18 November 2007 From candlelight parades in Israel and a multi-faith gathering in Australia to theatre performances in Mexico and a seminar in Japan, people around the world are today marking the United Nations World Day of Remembrance for Road Traffic Victims.
Road crashes, the leading cause of death among people aged between 10 and 24, kill 1.2 million people worldwide every year and injure or disable up to 50 million others, and yet most accidents are preventable.
The UN World Health Organization (WHO) said many countries are holding “Remember and Reflect” activities in which candles are lit in homes and public spaces in honour of those killed, while others are conducting public awareness campaigns to promote the use of seatbelts and helmets, a reduction in speed and the avoidance of drink-driving.

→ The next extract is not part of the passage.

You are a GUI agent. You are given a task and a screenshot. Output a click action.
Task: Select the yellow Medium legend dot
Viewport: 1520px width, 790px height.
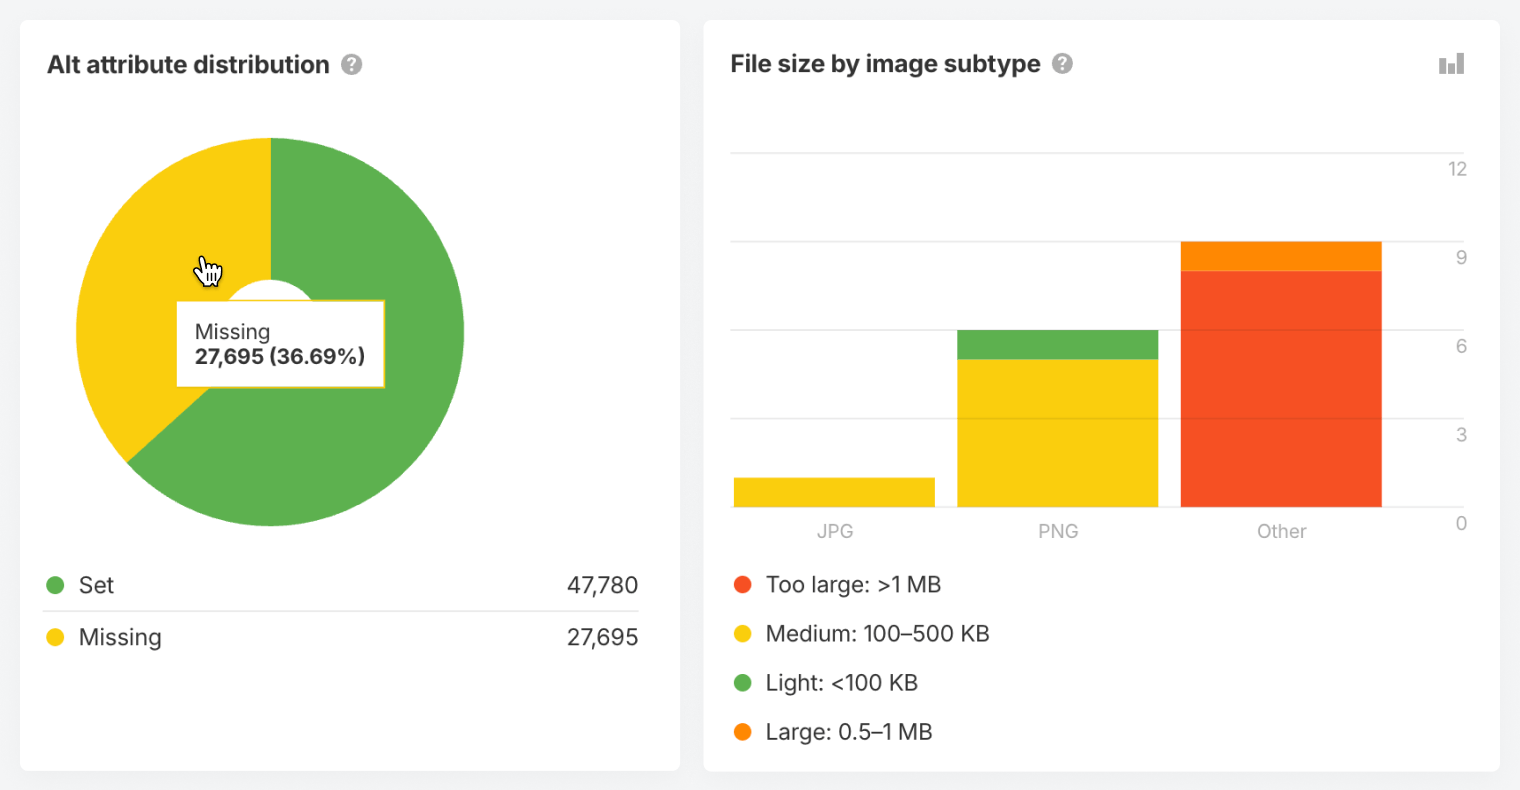(x=742, y=633)
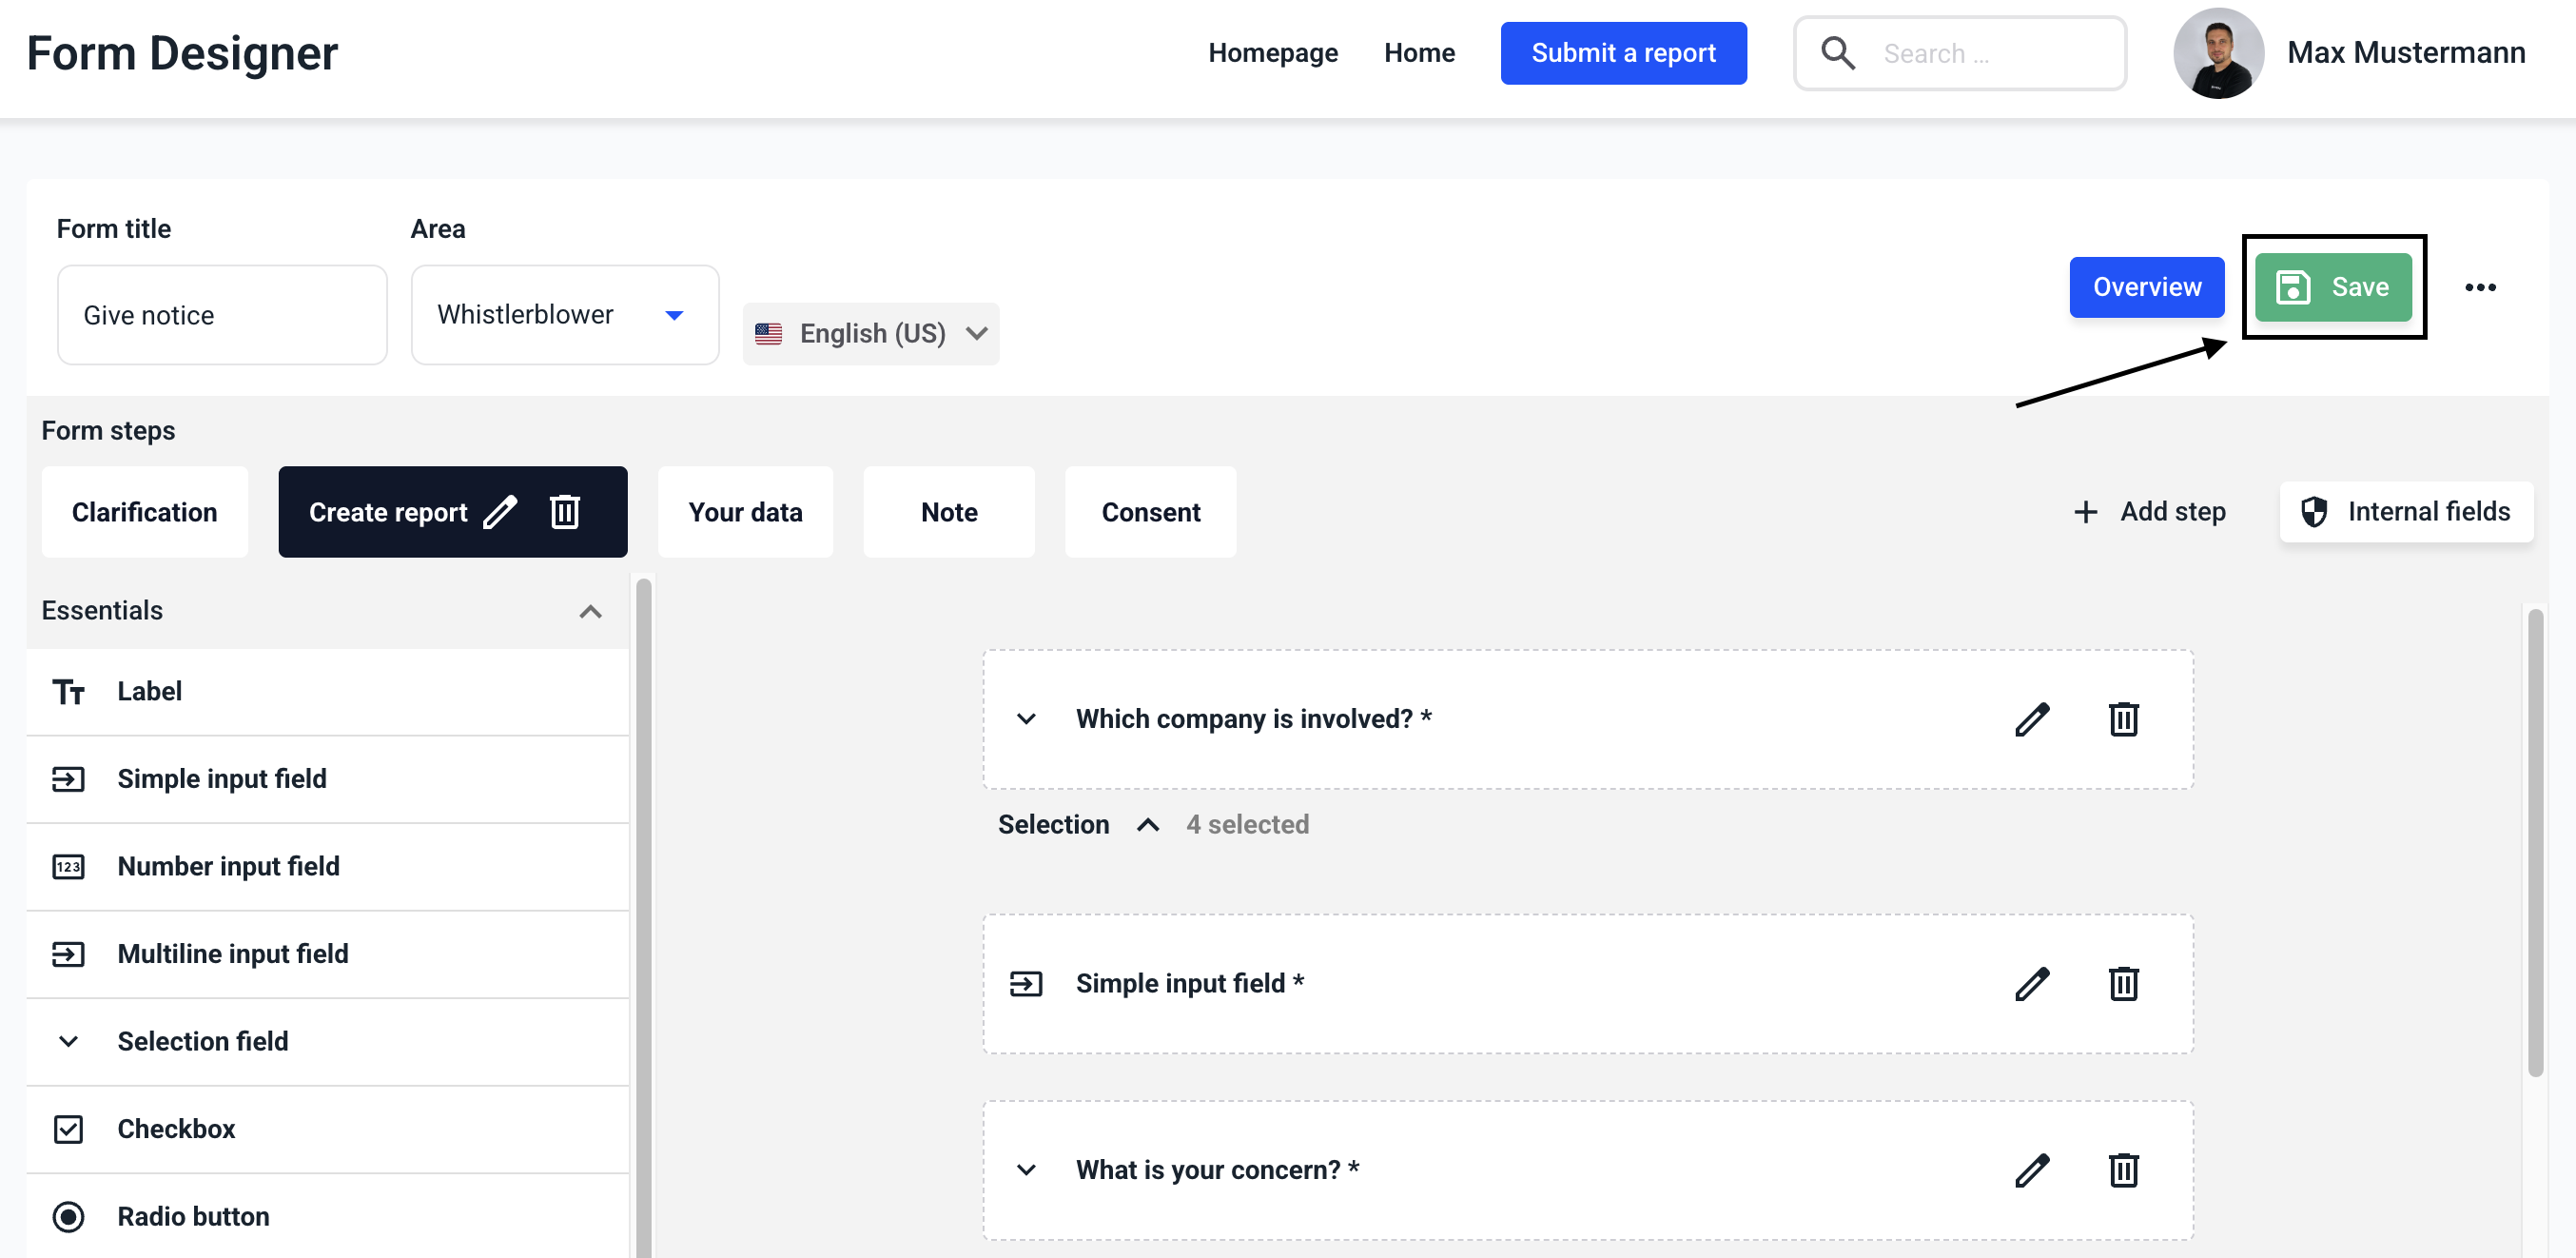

In Mexico, more than 7,000 university students are expected to participate in theatre performances, photography and art exhibitions and related activities to promote the testing of blood alcohol content in drivers and vehicle inspections.
Israel's National Authority for Road Safety and several non-governmental organizations (NGOs) are holding a series of candlelight parades and gatherings while a multi-faith service for those suffering injury or bereavement because of road crashes will be held at Parliament House in Melbourne, Australia.
A seminar in Tokyo, Japan, is scheduled to examine how to help victims of road crashes navigate the country's criminal justice system while events are also taking place in Nigeria, South Africa, the United Kingdom and the United States among other countries.
In 2005 the UN General Assembly designated the third Sunday in November each year as the World Day of Remembrance for Road Traffic Victims.